START THE DATA

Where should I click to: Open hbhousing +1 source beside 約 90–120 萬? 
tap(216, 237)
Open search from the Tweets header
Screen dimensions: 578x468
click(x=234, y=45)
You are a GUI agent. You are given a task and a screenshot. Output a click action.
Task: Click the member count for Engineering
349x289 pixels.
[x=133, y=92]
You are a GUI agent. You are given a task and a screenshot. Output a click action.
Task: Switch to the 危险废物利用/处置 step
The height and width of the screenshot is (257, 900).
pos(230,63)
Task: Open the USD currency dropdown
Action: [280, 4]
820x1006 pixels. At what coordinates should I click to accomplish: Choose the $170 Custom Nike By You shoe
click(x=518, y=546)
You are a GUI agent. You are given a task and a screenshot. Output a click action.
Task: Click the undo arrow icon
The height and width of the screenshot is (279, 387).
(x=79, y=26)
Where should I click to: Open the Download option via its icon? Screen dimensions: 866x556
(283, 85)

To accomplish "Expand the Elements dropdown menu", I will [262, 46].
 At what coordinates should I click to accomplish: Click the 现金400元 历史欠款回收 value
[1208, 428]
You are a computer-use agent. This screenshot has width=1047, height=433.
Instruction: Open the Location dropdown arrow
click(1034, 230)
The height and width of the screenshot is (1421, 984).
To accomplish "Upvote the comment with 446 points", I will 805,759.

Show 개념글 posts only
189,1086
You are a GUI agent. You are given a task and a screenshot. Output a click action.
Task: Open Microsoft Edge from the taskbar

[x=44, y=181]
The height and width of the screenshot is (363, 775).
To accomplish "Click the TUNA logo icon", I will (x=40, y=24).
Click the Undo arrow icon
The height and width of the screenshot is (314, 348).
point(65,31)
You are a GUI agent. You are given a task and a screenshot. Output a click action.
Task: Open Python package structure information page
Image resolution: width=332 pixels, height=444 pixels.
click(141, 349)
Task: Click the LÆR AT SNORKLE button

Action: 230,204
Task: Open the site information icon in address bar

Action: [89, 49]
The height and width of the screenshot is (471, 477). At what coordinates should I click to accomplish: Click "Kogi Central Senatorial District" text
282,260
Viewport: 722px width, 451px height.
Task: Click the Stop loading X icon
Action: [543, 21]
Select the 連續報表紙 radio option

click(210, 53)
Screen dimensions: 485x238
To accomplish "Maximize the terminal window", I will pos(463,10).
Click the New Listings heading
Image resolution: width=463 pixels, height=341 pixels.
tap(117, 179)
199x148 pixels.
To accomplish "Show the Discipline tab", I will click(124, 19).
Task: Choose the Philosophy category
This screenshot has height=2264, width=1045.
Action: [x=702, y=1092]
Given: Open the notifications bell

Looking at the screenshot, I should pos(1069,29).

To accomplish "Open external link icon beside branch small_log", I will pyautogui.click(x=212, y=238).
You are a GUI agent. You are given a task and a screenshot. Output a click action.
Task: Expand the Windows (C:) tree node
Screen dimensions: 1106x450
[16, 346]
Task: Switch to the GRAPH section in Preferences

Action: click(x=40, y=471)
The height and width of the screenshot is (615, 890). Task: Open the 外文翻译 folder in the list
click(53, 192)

END THE DATA

### AIM OF THE TASK:
Would you please print every record exactly as written?

### TASK ANSWER:
Where should I click to: Open hbhousing +1 source beside 約 90–120 萬? 
tap(216, 237)
Open search from the Tweets header
Screen dimensions: 578x468
click(x=234, y=45)
You are a GUI agent. You are given a task and a screenshot. Output a click action.
Task: Click the member count for Engineering
349x289 pixels.
[x=133, y=92]
You are a GUI agent. You are given a task and a screenshot. Output a click action.
Task: Switch to the 危险废物利用/处置 step
The height and width of the screenshot is (257, 900).
pos(230,63)
Task: Open the USD currency dropdown
Action: [280, 4]
820x1006 pixels. At what coordinates should I click to accomplish: Choose the $170 Custom Nike By You shoe
click(x=518, y=546)
You are a GUI agent. You are given a task and a screenshot. Output a click action.
Task: Click the undo arrow icon
The height and width of the screenshot is (279, 387).
(x=79, y=26)
Where should I click to: Open the Download option via its icon? Screen dimensions: 866x556
(283, 85)

To accomplish "Expand the Elements dropdown menu", I will [262, 46].
 At what coordinates should I click to accomplish: Click the 现金400元 历史欠款回收 value
[1208, 428]
You are a computer-use agent. This screenshot has width=1047, height=433.
Instruction: Open the Location dropdown arrow
click(1034, 230)
The height and width of the screenshot is (1421, 984).
To accomplish "Upvote the comment with 446 points", I will 805,759.

Show 개념글 posts only
189,1086
You are a GUI agent. You are given a task and a screenshot. Output a click action.
Task: Open Microsoft Edge from the taskbar

[x=44, y=181]
The height and width of the screenshot is (363, 775).
To accomplish "Click the TUNA logo icon", I will (x=40, y=24).
Click the Undo arrow icon
The height and width of the screenshot is (314, 348).
point(65,31)
You are a GUI agent. You are given a task and a screenshot. Output a click action.
Task: Open Python package structure information page
Image resolution: width=332 pixels, height=444 pixels.
click(141, 349)
Task: Click the LÆR AT SNORKLE button

Action: 230,204
Task: Open the site information icon in address bar

Action: [89, 49]
The height and width of the screenshot is (471, 477). At what coordinates should I click to accomplish: Click "Kogi Central Senatorial District" text
282,260
Viewport: 722px width, 451px height.
Task: Click the Stop loading X icon
Action: [543, 21]
Select the 連續報表紙 radio option

click(210, 53)
Screen dimensions: 485x238
To accomplish "Maximize the terminal window", I will pos(463,10).
Click the New Listings heading
Image resolution: width=463 pixels, height=341 pixels.
tap(117, 179)
199x148 pixels.
To accomplish "Show the Discipline tab", I will click(124, 19).
Task: Choose the Philosophy category
This screenshot has height=2264, width=1045.
Action: [x=702, y=1092]
Given: Open the notifications bell

Looking at the screenshot, I should pos(1069,29).

To accomplish "Open external link icon beside branch small_log", I will pyautogui.click(x=212, y=238).
You are a GUI agent. You are given a task and a screenshot. Output a click action.
Task: Expand the Windows (C:) tree node
Screen dimensions: 1106x450
[16, 346]
Task: Switch to the GRAPH section in Preferences

Action: click(x=40, y=471)
The height and width of the screenshot is (615, 890). Task: Open the 外文翻译 folder in the list
click(53, 192)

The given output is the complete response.